#### [Quoted passage]
──────

My theme for the Blogging from A to Z Challenge is contronyms. A contronym is a word with two or more opposite meanings, making it its own antonym. Click here to find out more about these quirky words.
 
Molly with the letter DThe featured contronym for the letter D is draw. I thought buckle and clip had a lot of definitions, but draw blows them all away. With so many definitions for one small word, I’m sure there are several meanings that could be considered opposites.
 
When I was searching for contronyms, one place listed draw with the definitions ‘to open’ or ‘to shut,’ as in drawing the curtains can mean to open them or to shut them. After reading the various definitions for draw, however, I think both of those fall under the definition ‘to cause to move in a particular direction by or as if by a pulling force; pull; drag.' You might pull the drapes open or you might pull them shut, but that doesn’t really make this context of draw have opposite meanings because you are pulling regardless of the direction.

──────

#### [Dataset excerpt]
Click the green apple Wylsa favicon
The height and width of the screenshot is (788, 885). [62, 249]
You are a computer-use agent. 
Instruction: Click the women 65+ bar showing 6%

──────

#### [Set tasks]
a - In the blog post on contronyms, what makes a word a contronym?
b - List every word that the blog post on contronyms describes as having a lot of definitions.
c - Repeat the passage of the blog post on contronyms that opens with the words containing "Molly with the" and closes with "be considered opposites.".

#### [Results in order]
a - It has two or more opposite meanings, which makes it its own antonym.

b - buckle, clip, draw

c -
Molly with the letter DThe featured contronym for the letter D is draw. I thought buckle and clip had a lot of definitions, but draw blows them all away. With so many definitions for one small word, I’m sure there are several meanings that could be considered opposites.